Poco falta para que, cronológicamente, se celebre la noche de la conclusión del año viejo y el inicio del año nuevo. El calendario gregoriano, instituido en 1582, lo establece en el umbral del 31 de diciembre y el 1 de enero. Antes de tal establecimiento en Occidente, este evento se efectuaba al inicio del mes de marzo (Martius), el primer mes de la primavera, exactamente cuando se daba la toma de posesión de magistraturas anuales, como cuando se decidían e iniciaban las campañas militares en la Antigua Roma. En el año 153 a. C., hubo una reforma en el calendario clásico y se dio el cambio del ciclo lunar al ciclo solar. En consecuencia, fue el primer día del mes de enero (Januarius), el antiguo número 11 del año, cuando se consagró el referido inicio. Con Julio César, por supuesto, se mantuvo la tradición en la que se dedicaba este comienzo al mes de Jano, cuestión que ha durado hasta el presente.

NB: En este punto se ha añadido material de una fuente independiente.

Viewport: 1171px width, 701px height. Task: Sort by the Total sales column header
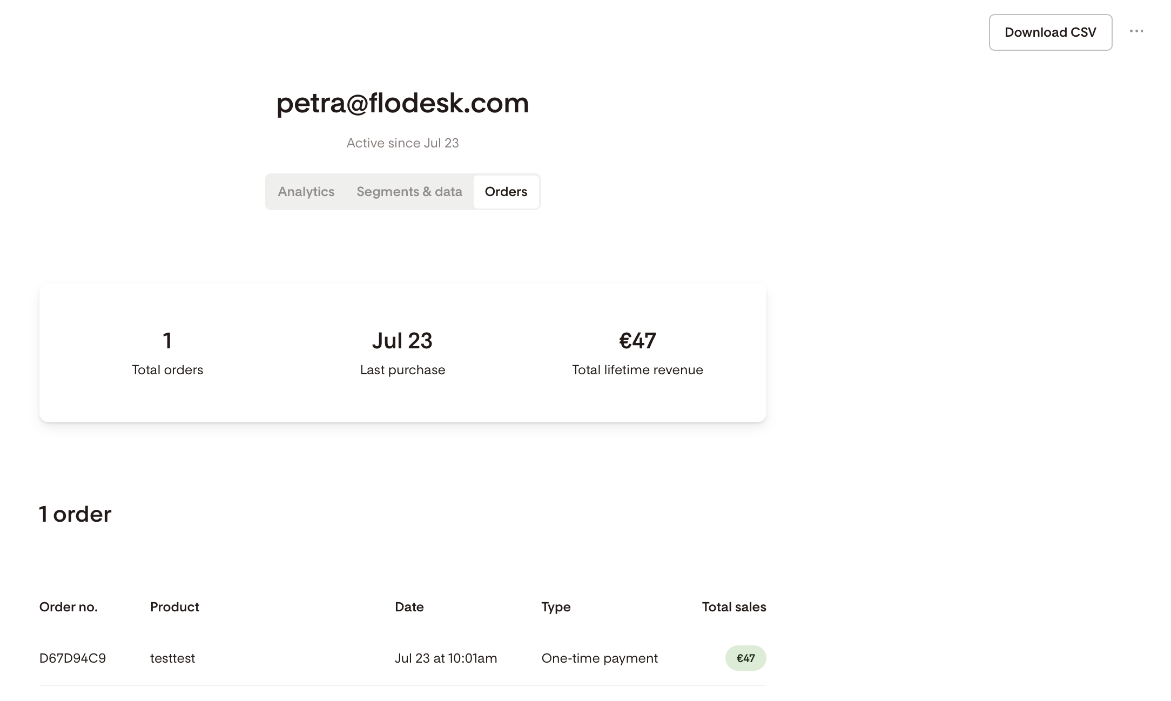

La referencia a Jano implica su conceptuación como el dios de los portales, de los comienzos, de los finales, de las transiciones. En la mitología romana es representado con dos caras (Jano Bifronte) mirando a ambos lados de su perfil. Se narra que al dios Saturno, destronado por Júpiter, se le dio asilo en el reino de Jano. Como gratitud, convirtió a éste en un dios y le dotó del poder de ver el pasado y el futuro, de controlar cielo y mar, de observar Oriente y Occidente, simultáneamente, y de controlar el tiempo y equilibrar el cosmos. Igual expresión, cuando se le significa dirigiendo la apertura y cierre de puertas a la llegada de almas a la Tierra, en el nacimiento, como al abandono de sus cuerpos físicos, a la muerte.

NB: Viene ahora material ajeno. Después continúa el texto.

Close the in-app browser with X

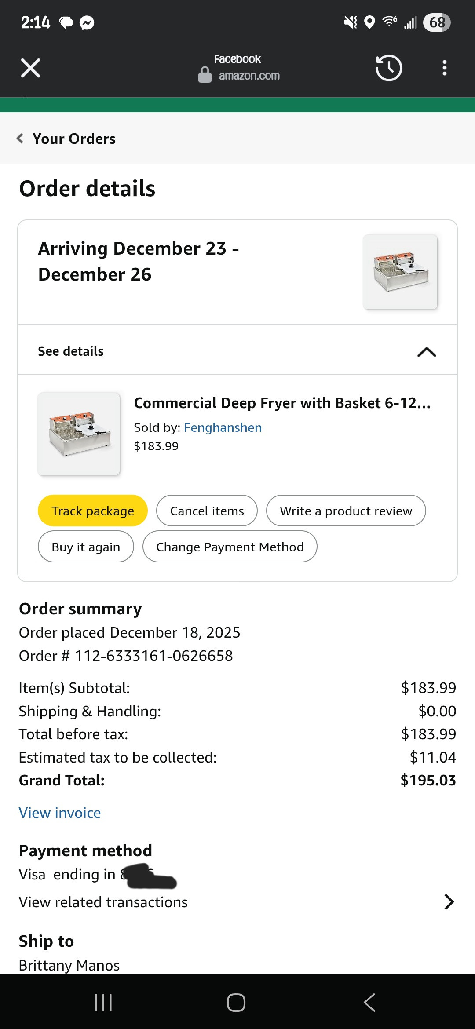click(30, 68)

Pues bien, esta próxima noche del 31 de diciembre se marcará la transición de un viejo año hacia uno nuevo. La costumbre señala que esa noche se darán lugar diferentes rituales y celebraciones en todo el mundo. En algunas civilizaciones antiguas los festejos se realizaban durante 12 días, entre abril y marzo, en atención a las nuevas cosechas, a la fecundidad y al amor. Así, se celebraban banquetes con abundante comida y regalos, y se realizaban variadas prácticas sexuales sin importar el estatus social de los participantes. Contemporáneamente, siguen prevaleciendo las reuniones, las cenas y los brindis, acompañados de una mezcla de rituales de todo tipo: el plato de lentejas en la cena; el choque de las copas para alejar al “malo”; las 12 uvas por cada campanada; las doce velas de los deseos; los seis huevos cocidos para la fertilidad; la procesión con maletas para los viajes; los lazos rojos para el amor; los monederos plenos de monedas para la prosperidad; el barrido nocturno del hogar; la expulsión de agua por la ventana; la portación de ropa íntima de colores y objetivos particulares.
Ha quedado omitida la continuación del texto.